• Task to complete:
Every entry below must be reproduced exactly.

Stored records

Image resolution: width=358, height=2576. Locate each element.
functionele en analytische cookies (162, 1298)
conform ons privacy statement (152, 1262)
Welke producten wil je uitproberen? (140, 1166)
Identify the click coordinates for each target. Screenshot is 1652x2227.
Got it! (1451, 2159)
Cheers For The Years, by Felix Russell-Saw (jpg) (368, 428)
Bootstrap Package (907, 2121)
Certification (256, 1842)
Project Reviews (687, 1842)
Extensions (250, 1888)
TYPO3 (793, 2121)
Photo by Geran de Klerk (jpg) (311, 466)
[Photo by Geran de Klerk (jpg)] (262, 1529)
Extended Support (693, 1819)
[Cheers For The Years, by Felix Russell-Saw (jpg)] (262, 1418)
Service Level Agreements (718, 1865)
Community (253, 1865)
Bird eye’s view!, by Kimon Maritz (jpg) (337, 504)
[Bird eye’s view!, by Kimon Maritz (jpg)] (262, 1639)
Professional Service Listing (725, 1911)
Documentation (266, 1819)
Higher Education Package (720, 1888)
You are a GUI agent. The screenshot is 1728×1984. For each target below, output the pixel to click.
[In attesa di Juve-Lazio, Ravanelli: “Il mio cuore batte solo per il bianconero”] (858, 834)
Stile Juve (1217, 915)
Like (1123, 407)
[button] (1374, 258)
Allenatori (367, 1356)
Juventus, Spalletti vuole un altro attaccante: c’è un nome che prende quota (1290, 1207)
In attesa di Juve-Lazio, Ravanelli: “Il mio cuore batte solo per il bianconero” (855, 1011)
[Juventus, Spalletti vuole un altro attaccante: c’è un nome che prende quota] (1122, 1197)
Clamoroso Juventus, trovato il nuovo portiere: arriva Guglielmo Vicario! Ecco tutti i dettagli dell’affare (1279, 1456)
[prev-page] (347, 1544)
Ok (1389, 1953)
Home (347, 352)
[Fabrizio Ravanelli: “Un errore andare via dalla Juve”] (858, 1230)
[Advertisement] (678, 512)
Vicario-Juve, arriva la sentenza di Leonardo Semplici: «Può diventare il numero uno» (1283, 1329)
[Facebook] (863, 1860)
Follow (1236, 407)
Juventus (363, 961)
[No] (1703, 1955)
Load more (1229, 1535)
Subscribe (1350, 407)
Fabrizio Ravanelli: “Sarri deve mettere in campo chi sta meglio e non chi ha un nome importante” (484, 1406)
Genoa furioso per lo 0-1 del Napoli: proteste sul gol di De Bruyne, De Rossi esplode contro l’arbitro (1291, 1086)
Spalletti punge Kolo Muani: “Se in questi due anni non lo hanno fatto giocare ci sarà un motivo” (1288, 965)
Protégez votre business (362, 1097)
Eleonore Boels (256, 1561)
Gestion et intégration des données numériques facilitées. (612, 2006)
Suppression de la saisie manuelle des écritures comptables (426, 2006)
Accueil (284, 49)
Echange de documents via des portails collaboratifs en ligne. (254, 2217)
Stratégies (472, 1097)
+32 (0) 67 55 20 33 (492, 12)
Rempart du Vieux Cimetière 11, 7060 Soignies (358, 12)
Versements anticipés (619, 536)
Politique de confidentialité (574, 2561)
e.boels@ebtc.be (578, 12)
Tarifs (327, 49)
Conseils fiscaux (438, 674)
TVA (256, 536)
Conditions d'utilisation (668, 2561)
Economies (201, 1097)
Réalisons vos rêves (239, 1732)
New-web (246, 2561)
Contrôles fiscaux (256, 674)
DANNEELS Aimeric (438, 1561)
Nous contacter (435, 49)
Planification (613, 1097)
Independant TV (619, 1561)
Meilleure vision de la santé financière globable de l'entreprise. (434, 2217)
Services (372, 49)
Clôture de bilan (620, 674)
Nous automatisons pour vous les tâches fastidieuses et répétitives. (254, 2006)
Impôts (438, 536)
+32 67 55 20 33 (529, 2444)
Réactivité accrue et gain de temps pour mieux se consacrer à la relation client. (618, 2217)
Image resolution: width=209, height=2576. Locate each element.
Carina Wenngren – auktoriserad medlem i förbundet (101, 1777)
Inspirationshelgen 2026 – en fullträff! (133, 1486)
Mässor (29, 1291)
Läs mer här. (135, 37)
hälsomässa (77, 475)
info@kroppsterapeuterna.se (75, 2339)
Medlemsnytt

• Written solution:
Image resolution: width=358, height=2576. Locate each element.
functionele en analytische cookies (162, 1298)
conform ons privacy statement (152, 1262)
Welke producten wil je uitproberen? (140, 1166)
Identify the click coordinates for each target. Screenshot is 1652x2227.
Got it! (1451, 2159)
Cheers For The Years, by Felix Russell-Saw (jpg) (368, 428)
Bootstrap Package (907, 2121)
Certification (256, 1842)
Project Reviews (687, 1842)
Extensions (250, 1888)
TYPO3 (793, 2121)
Photo by Geran de Klerk (jpg) (311, 466)
[Photo by Geran de Klerk (jpg)] (262, 1529)
Extended Support (693, 1819)
[Cheers For The Years, by Felix Russell-Saw (jpg)] (262, 1418)
Service Level Agreements (718, 1865)
Community (253, 1865)
Bird eye’s view!, by Kimon Maritz (jpg) (337, 504)
[Bird eye’s view!, by Kimon Maritz (jpg)] (262, 1639)
Professional Service Listing (725, 1911)
Documentation (266, 1819)
Higher Education Package (720, 1888)
You are a GUI agent. The screenshot is 1728×1984. For each target below, output the pixel to click.
[In attesa di Juve-Lazio, Ravanelli: “Il mio cuore batte solo per il bianconero”] (858, 834)
Stile Juve (1217, 915)
Like (1123, 407)
[button] (1374, 258)
Allenatori (367, 1356)
Juventus, Spalletti vuole un altro attaccante: c’è un nome che prende quota (1290, 1207)
In attesa di Juve-Lazio, Ravanelli: “Il mio cuore batte solo per il bianconero” (855, 1011)
[Juventus, Spalletti vuole un altro attaccante: c’è un nome che prende quota] (1122, 1197)
Clamoroso Juventus, trovato il nuovo portiere: arriva Guglielmo Vicario! Ecco tutti i dettagli dell’affare (1279, 1456)
[prev-page] (347, 1544)
Ok (1389, 1953)
Home (347, 352)
[Fabrizio Ravanelli: “Un errore andare via dalla Juve”] (858, 1230)
[Advertisement] (678, 512)
Vicario-Juve, arriva la sentenza di Leonardo Semplici: «Può diventare il numero uno» (1283, 1329)
[Facebook] (863, 1860)
Follow (1236, 407)
Juventus (363, 961)
[No] (1703, 1955)
Load more (1229, 1535)
Subscribe (1350, 407)
Fabrizio Ravanelli: “Sarri deve mettere in campo chi sta meglio e non chi ha un nome importante” (484, 1406)
Genoa furioso per lo 0-1 del Napoli: proteste sul gol di De Bruyne, De Rossi esplode contro l’arbitro (1291, 1086)
Spalletti punge Kolo Muani: “Se in questi due anni non lo hanno fatto giocare ci sarà un motivo” (1288, 965)
Protégez votre business (362, 1097)
Eleonore Boels (256, 1561)
Gestion et intégration des données numériques facilitées. (612, 2006)
Suppression de la saisie manuelle des écritures comptables (426, 2006)
Accueil (284, 49)
Echange de documents via des portails collaboratifs en ligne. (254, 2217)
Stratégies (472, 1097)
+32 (0) 67 55 20 33 (492, 12)
Rempart du Vieux Cimetière 11, 7060 Soignies (358, 12)
Versements anticipés (619, 536)
Politique de confidentialité (574, 2561)
e.boels@ebtc.be (578, 12)
Tarifs (327, 49)
Conseils fiscaux (438, 674)
TVA (256, 536)
Conditions d'utilisation (668, 2561)
Economies (201, 1097)
Réalisons vos rêves (239, 1732)
New-web (246, 2561)
Contrôles fiscaux (256, 674)
DANNEELS Aimeric (438, 1561)
Nous contacter (435, 49)
Planification (613, 1097)
Independant TV (619, 1561)
Meilleure vision de la santé financière globable de l'entreprise. (434, 2217)
Services (372, 49)
Clôture de bilan (620, 674)
Nous automatisons pour vous les tâches fastidieuses et répétitives. (254, 2006)
Impôts (438, 536)
+32 67 55 20 33 (529, 2444)
Réactivité accrue et gain de temps pour mieux se consacrer à la relation client. (618, 2217)
Image resolution: width=209, height=2576. Locate each element.
Carina Wenngren – auktoriserad medlem i förbundet (101, 1777)
Inspirationshelgen 2026 – en fullträff! (133, 1486)
Mässor (29, 1291)
Läs mer här. (135, 37)
hälsomässa (77, 475)
info@kroppsterapeuterna.se (75, 2339)
Medlemsnytt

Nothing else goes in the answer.